[0.5]: https://en.wikipedia.org/wiki/Exokernel
[1.5]: https://wiki.osdev.org/Exokernel
[2.5]: "Should array indices start at 0 or 1? My compromise of 0.5 was rejected without, I thought, proper consideration." — Stan Kelly-Bootle
https://www.digiater.nl/openvms/doc/alpha-v8.3/83final/aa_re...
I think Linux will have to move to a microkernel architecture before this can work. Once you have separate "processes" for hardware drivers, running two userlands side-by-side should be a piece of cookie (at least compared to the earlier task of converting the rest of the kernel).
Will be interesting to see where this goes. I like the idea, but if I were to go in that direction, I would choose something like a Genode kernel to supervise multiple Linux kernels.

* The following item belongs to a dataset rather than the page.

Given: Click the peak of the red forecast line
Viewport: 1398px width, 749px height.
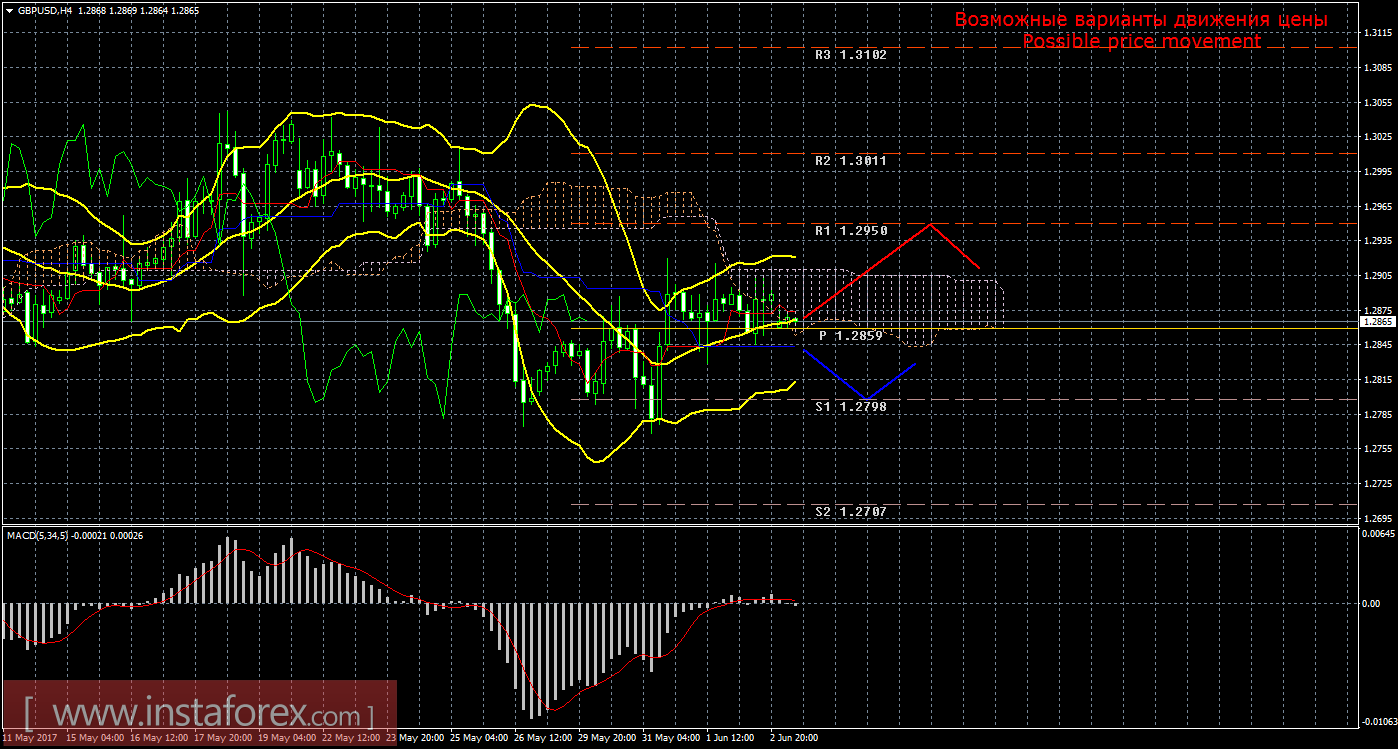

This sounds like running multiple kernels in a shared security domain, which reduces the performance cost of transitions and sharing, but you lose the reliability and security advantages that a proper VM gives you. It reminds me of coLinux (essentially, a Linux kernel as a Windows NT device driver)
Does anyone have more details on how OpenVMS Galaxy was actually implemented? I believe it was available for both Alpha and Itanium, but not yet x86-64 (and probably never…)
I think the architecture assumes all loaded kernels are trusted, and imposes no isolation other than having them running on different CPUs.
Given the (relative) simplicity of the PoC, it could be really performant.
- Enhanced security through kernel-level separation
- Better resource utilization than traditional VM (KVM, Xen etc.)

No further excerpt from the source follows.